Pruebas en porciones de la piel de ratones normales y knock-out revelaron que los ratones knock-out tenían enormemente reducida la sensibilidad del tacto cuando se los comparaba con los ratones normales. La sensación del tacto en los ratones knock-out fue disminuida, pero no desapareció completamente. "Postulamos que el canal BNC1 puede ser un componente de un complejo mayor que forma el receptor", dijo. "En ausencia de BNC1, otros componentes del canal pueden conservar la función, de manera eficaz, para detectar un cierto sentido residual del tacto fino".

Welsh y sus colegas también demostraron que la proteína BNC1 rodea los folículos pilosos, como es de esperar para una proteína implicada en la detección de tacto. "Encontramos que, como una cerca, la proteína se situaba en las fibras que rodean el tallo del pelo", dijo Welsh. "De esta manera, estas fibras se desvían cuando un tallo del pelo se dobla en cualquier dirección".

BNC1 también podría estar involucrada en la detección de dolor, así que los científicos exploraron si las neuronas implicadas en la detección de dolor funcionaban normalmente en los ratones knock-out para BNC1 . "Esas células nerviosas parecían normales", dijo Welsh. "Y aunque es difícil excluir la posibilidad de que BNC1 está implicada en la percepción del dolor, no pudimos encontrar ninguna evidencia de esa participación". Welsh acentuó que el descubrimiento de la función de BNC1 abre un camino prometedor para la investigación tendiente a comprender el tacto.

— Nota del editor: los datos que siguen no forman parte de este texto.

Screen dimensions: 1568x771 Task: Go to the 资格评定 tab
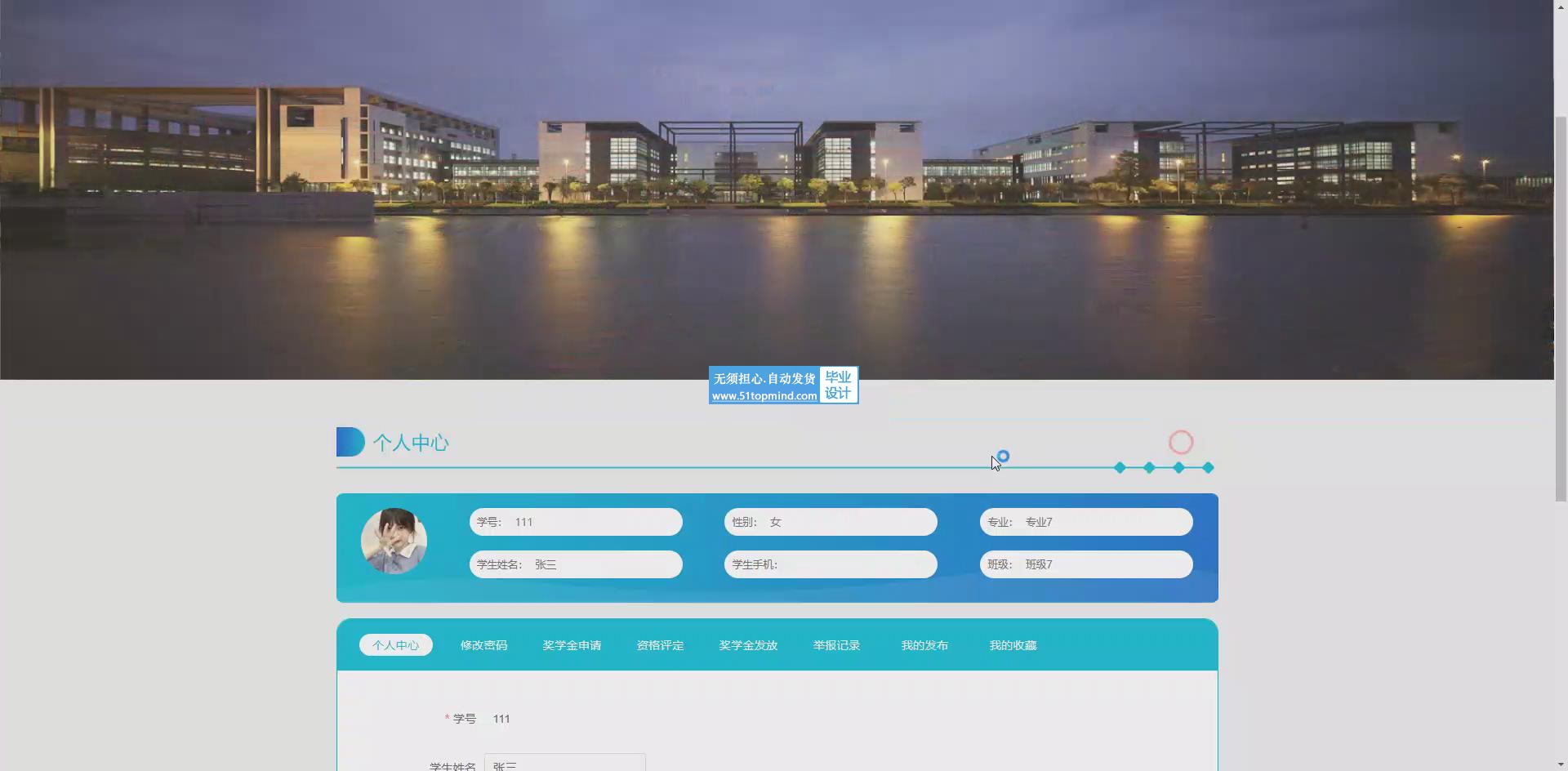click(x=660, y=645)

"Pienso que esto es un primer paso importante hacia la comprensión del tan evasivo sentido del tacto", dijo. "Actualmente, necesitamos observar a otros miembros de esta familia de canales iónicos proteicos, así como las proteínas que se asocian a estos canales", dijo Welsh. Los estudios de BNC1 y de proteínas relacionadas también podrían ayudar a entender los mecanismos que regulan el estiramiento de los vasos sanguíneos y del corazón, encargados de la señalización para que el cerebro controle la presión arterial, notó Welsh.